In this paper, we explore ways to improving the performance of a ray-casting based approach for visualizing artificial scenes with photo realism on the screen of a workstation. We aim at developing a parallel image-rendering algorithm and architecture based on the so-called two-pass approach [1–4]. This approach is normally demanding orders-of-magnitude more processing power for a single processor if we wish to make a state-of-art image in real-time or even interactive time. Several attempts have been made to boost processing power by using parallel architectures, but they still suffer from high overheads due to latency and synchronization. In this paper, we argue that large speedups and low overheads can only be attained through combined algorithm and architecture design. By attempting this combined effort, we come up with a good algorithm-architecture pair, namely, the shelling technique[5–7] and a pipelined parallel architecture[8], in which a parameterized space partitioning on the one hand finds its counterpart in a scalable network of clusters on the other hand. The target system which is made of a host computer and a scalable network of clusters has been completely modelled by using a mixed-level simulator called the Block Oriented Network Simulator (BONeS ®), and we have evaluated its performance for a set of practical scenes. Promising results have been observed, including the following: 1. 1. The performance of the shelling technique is a weak function of the scene complexity.

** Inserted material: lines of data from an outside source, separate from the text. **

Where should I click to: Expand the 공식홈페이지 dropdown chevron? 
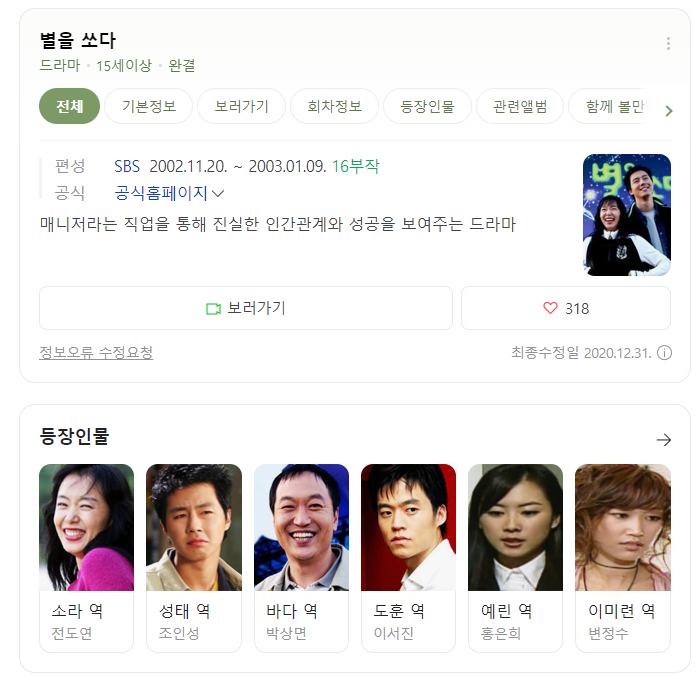click(218, 194)
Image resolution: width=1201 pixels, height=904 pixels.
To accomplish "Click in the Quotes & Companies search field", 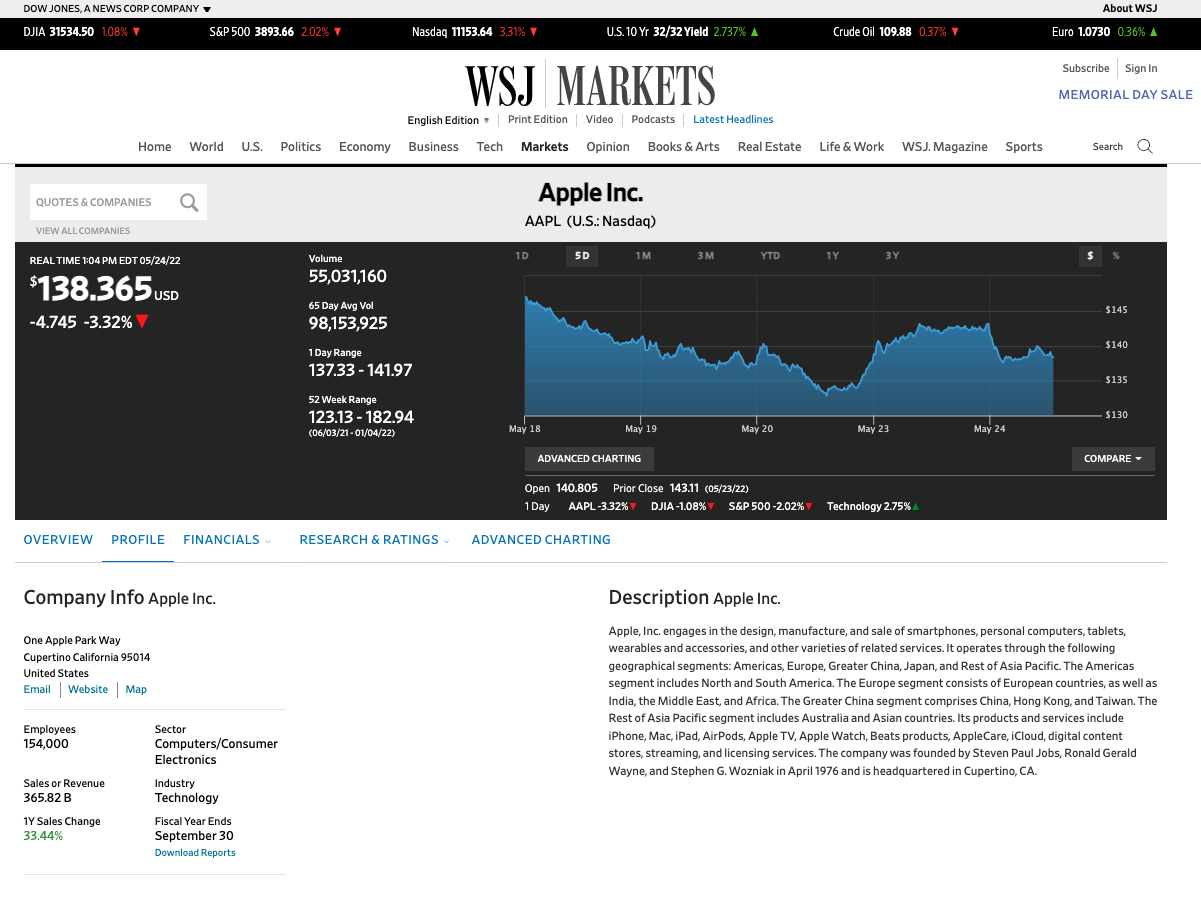I will pos(105,202).
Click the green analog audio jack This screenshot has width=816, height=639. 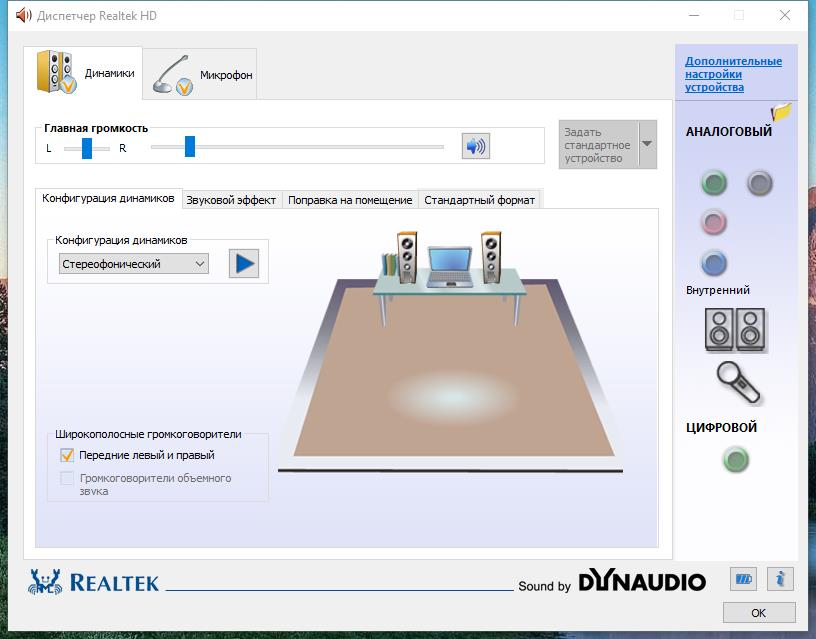[713, 183]
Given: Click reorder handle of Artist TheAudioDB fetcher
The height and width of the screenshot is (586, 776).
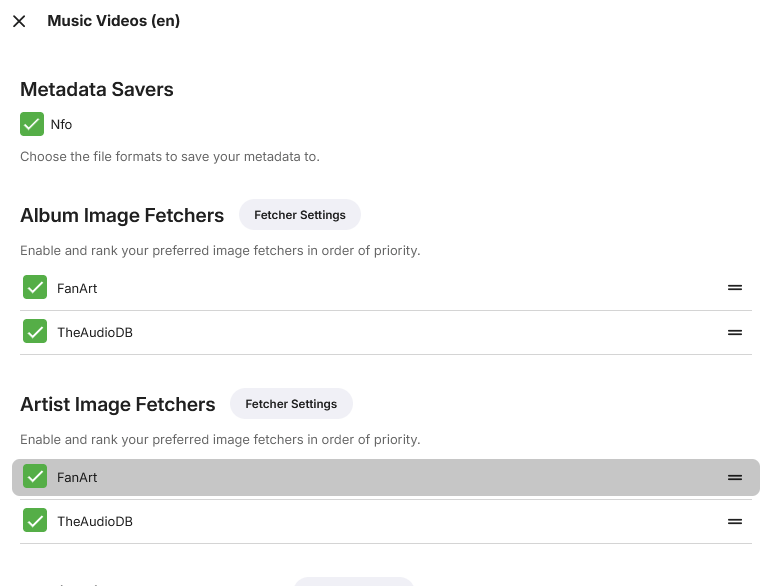Looking at the screenshot, I should pos(735,521).
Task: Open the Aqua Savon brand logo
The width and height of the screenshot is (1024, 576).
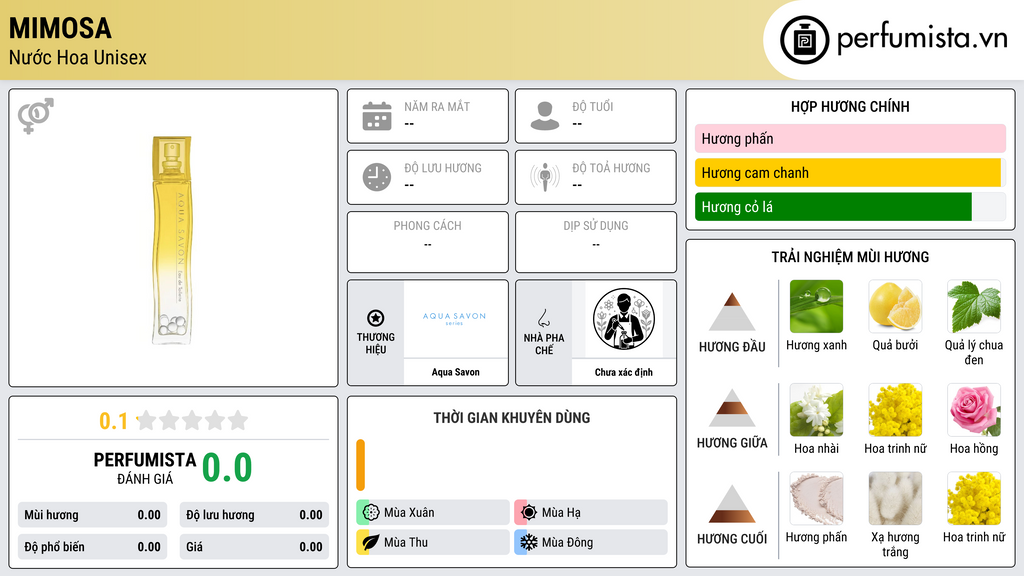Action: (x=455, y=319)
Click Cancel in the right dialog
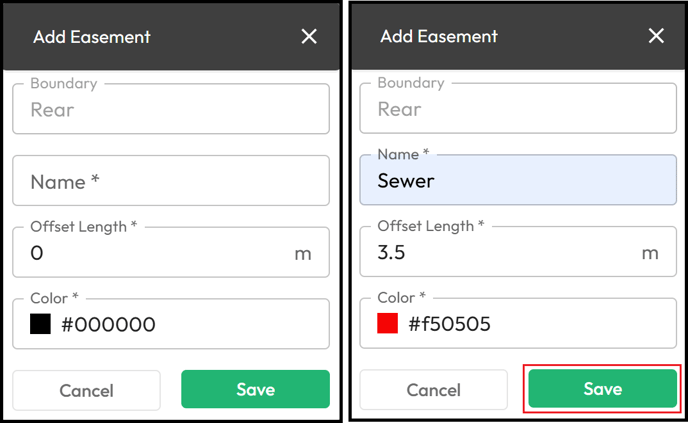The height and width of the screenshot is (423, 688). pos(434,390)
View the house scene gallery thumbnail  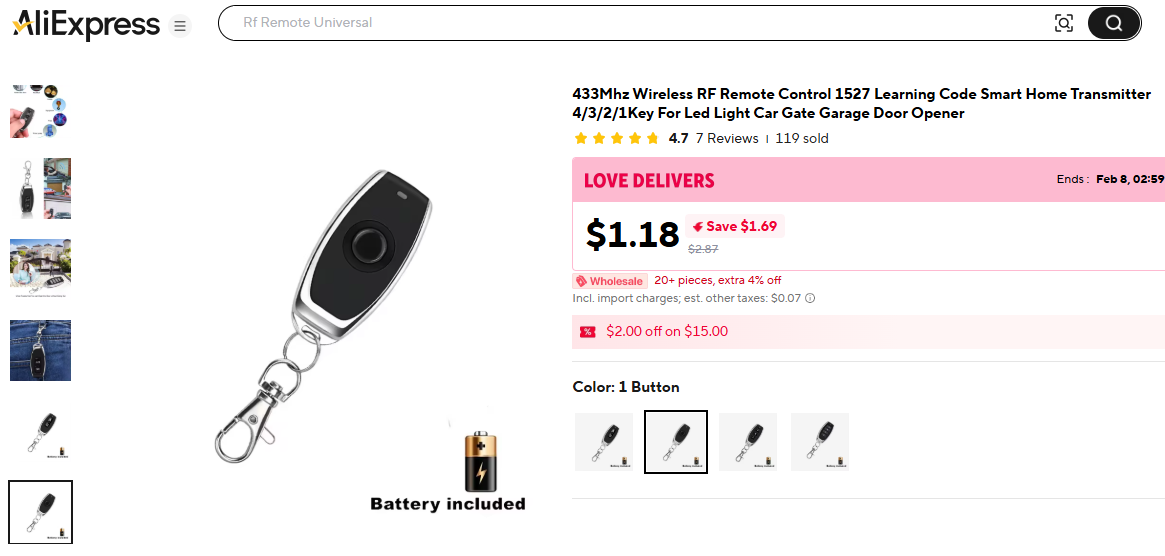click(x=41, y=269)
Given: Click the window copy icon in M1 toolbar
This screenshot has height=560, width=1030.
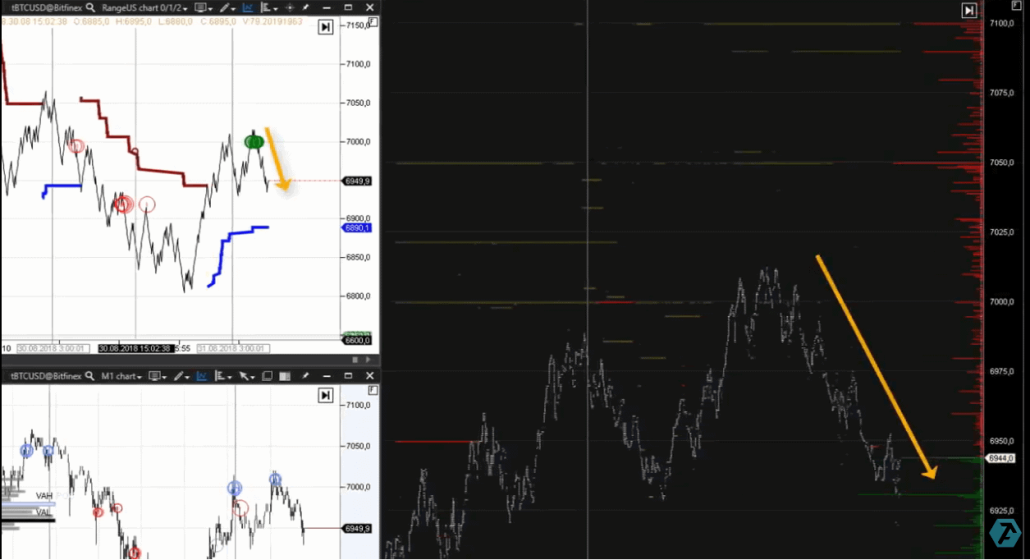Looking at the screenshot, I should [x=267, y=376].
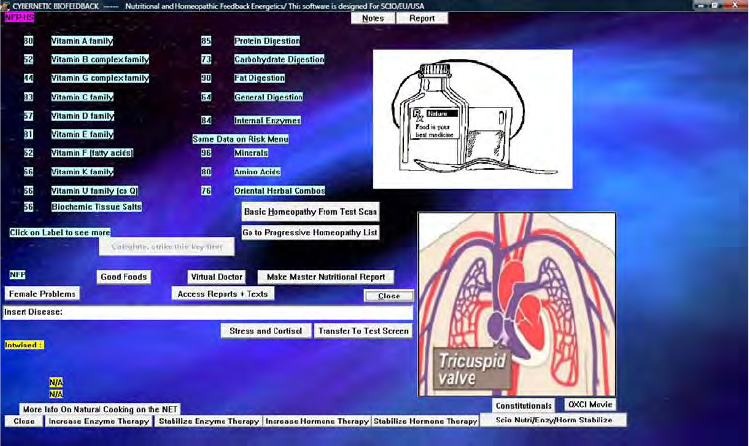Click Transfer To Test Screen
749x446 pixels.
[x=362, y=330]
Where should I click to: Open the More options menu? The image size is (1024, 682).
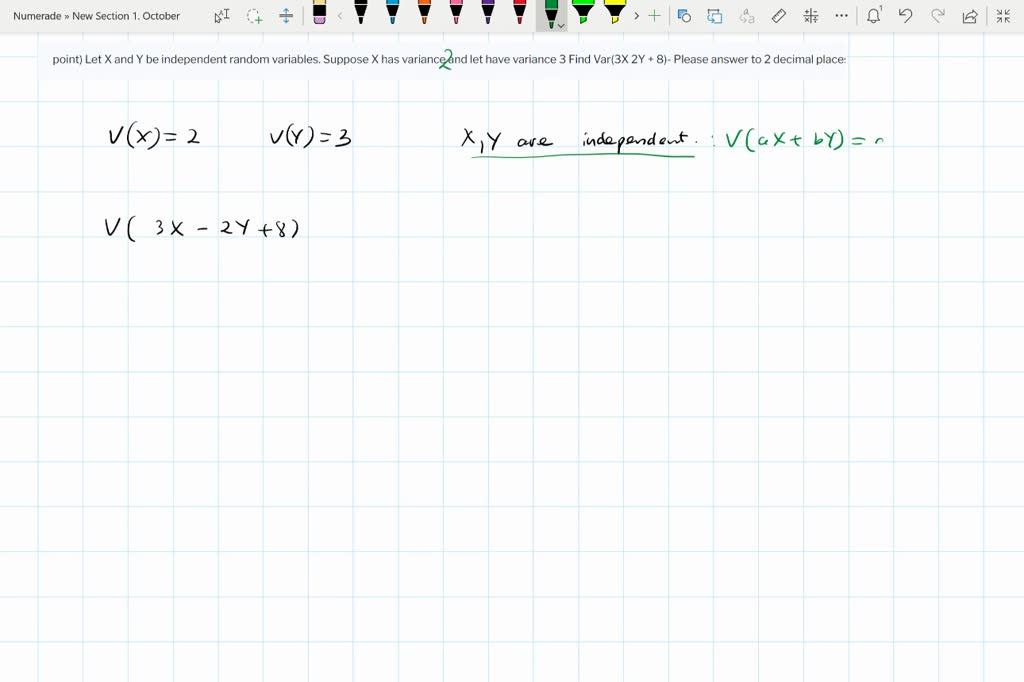tap(841, 15)
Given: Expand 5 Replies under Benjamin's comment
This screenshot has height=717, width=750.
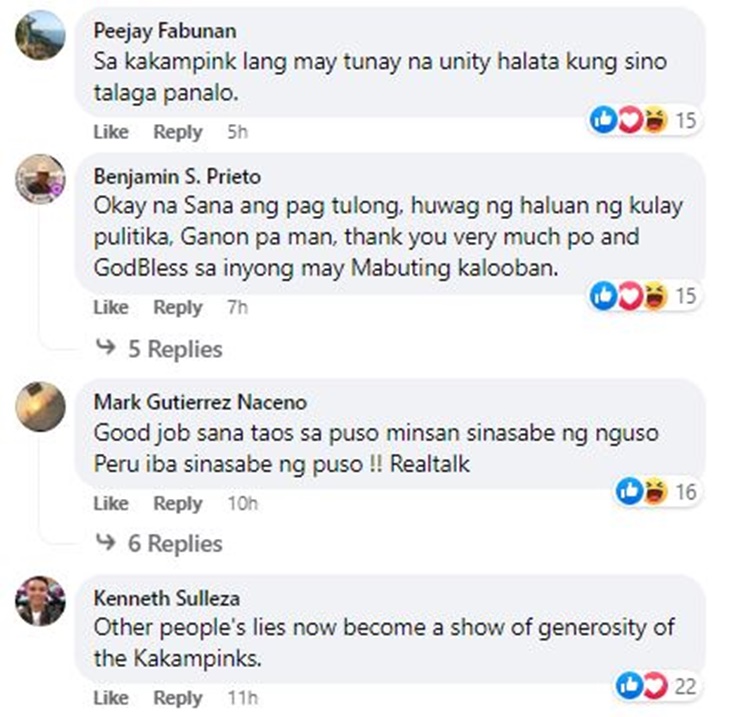Looking at the screenshot, I should (x=175, y=349).
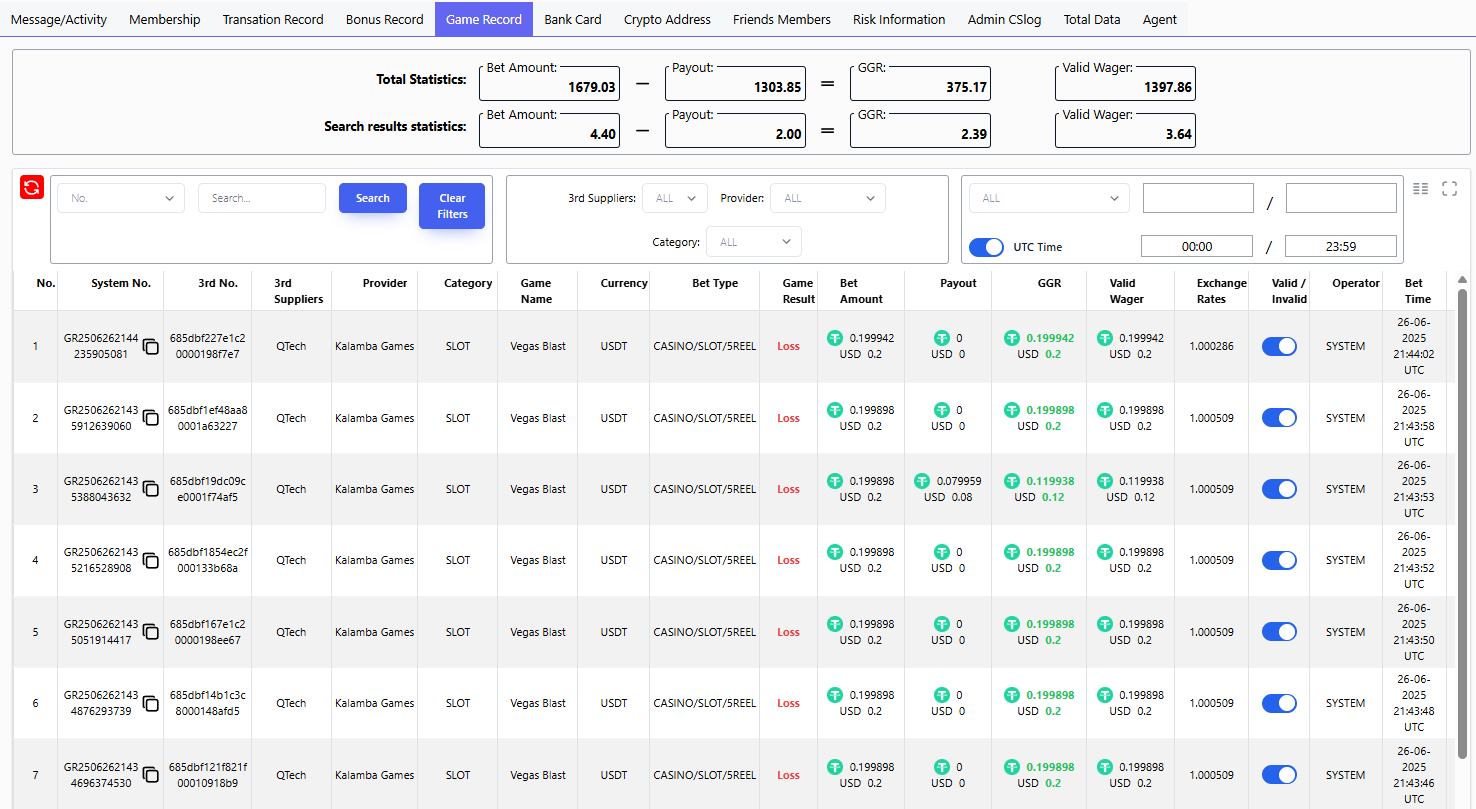Click the red refresh icon

tap(32, 187)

The computational complexity of the shelling technique is k × R ( k is about 2–5) as compared to N × R ( N is the total number of patches) of the naive algorithm, where R is the total number of intersection-computation rays. 2. 2. A reasonable speedup has been observed up to 8 clusters. The limiting factors in speedup are workload imbalancing, the long latencies for global memory requests and the limited bandwidth provided by the system and local buses. To achieve a higher scalability of the system, further improvement in the front-end system together with the use of a dynamic workload balancing scheme would be necessary. 3. 3. The performance of software intersection computation on HP720 is about 0.2 M/sec. The radiosity engine provides two-orders-of-magnitude more processing power than this software approach per cluster.